10. The method of claim 3, further comprising:
when the subsequent system state is a previously derived system state, determining the subsequent system state from a history buffer and switching to an idle phase in which only the performance monitor and the resource allocator are executed.
11. An apparatus for dynamically allocating resources for quality of service (QoS) aware and high-efficient workload consolidation in a multi-instance disaggregated memory system, the apparatus comprising:
a processor configured to:
using a resource allocator, allocate resources to a latency-critical (LC) application and a batch application comprised in an application server based on a current system state determined at a preset interval;
using a performance monitor, collect performance data of the LC application and the batch application to which the resources are allocated;
using a system state space explorer, explore a system state based on the collected performance data of the LC application and the batch application; and
based on the exploration of the system state, determine a subsequent system state expected to have improved throughput compared to throughput based on the current system state or satisfy the QoS.
12. The apparatus of claim 11, wherein the processor is configured to:
using the performance monitor, collect load and tail latency of the LC application; and
using the performance monitor, collect throughput of the batch application.
13. The apparatus of claim 12, wherein the processor is configured to:
using the system state space explorer, calculate a slack based on the collected tail latency of the LC application; and
using the system state space explorer, derive the subsequent system state by providing the slack and the current system state to a getNextSystemState function.
14. The apparatus of claim 13, wherein the processor is configured to:
based on the slack and the current system state, determine a donor application and a receiver application; and
reallocate resources based on the current system state and the determined donor application and receiver application.
15. The apparatus of claim 14, wherein the processor is configured to:
based on a candidate donor application for the LC application determined by providing the slack and the current system state to a getCandidateLCDonor function, determine the donor application between the LC application and the batch application; and
based on a candidate receiver application for the LC application determined by providing the slack and the current system state to a getCandidateLCReceiver function, determine the receiver application between the LC application and the batch application.

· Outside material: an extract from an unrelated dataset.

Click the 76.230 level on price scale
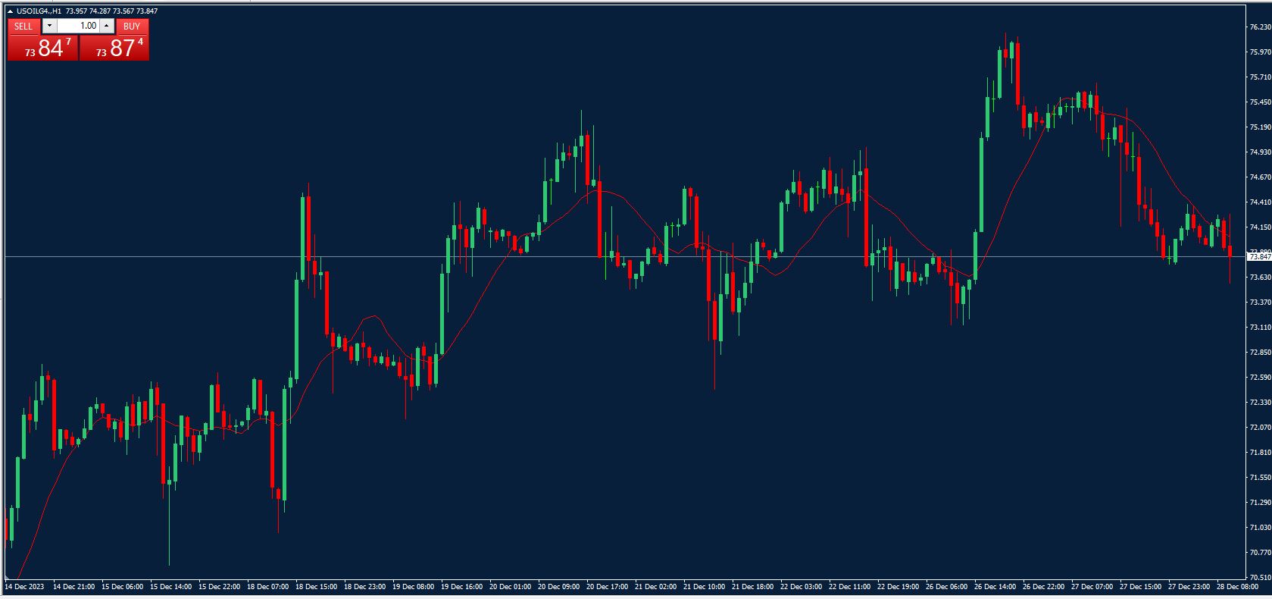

16. The apparatus of claim 15, wherein the processor is configured to:
determine, as the donor application, an LC application having a slack that has a greatest value among slacks and exceeds an upper threshold and having an allocated weight that is greater than a minimum weight; or
when all LC applications have the minimum weight or the slack is less than or equal to the upper threshold, determine the batch application as the donor application.
17. The apparatus of claim 15, wherein the processor is configured to:
determine, as the receiver application, an LC application having a slack that has a smallest value among slacks and is less than a lower threshold and having an allocated weight that is less than a maximum weight; or
when all LC applications have the maximum weight or the slack is greater than or equal to the lower threshold, determine the batch application as the receiver application.
18. The apparatus of claim 13, wherein the processor is configured to calculate the slack by normalizing a difference between target tail latency and the tail latency.
19. The apparatus of claim 13, wherein the processor is configured to, when the subsequent system state is a first derived system state, add the subsequent system state to a history buffer.
20. The apparatus of claim 13, wherein the processor is configured to:
when the subsequent system state is a previously derived system state, determine the subsequent system state from a history buffer; and
switch to an idle phase in which only the performance monitor and the resource allocator are executed.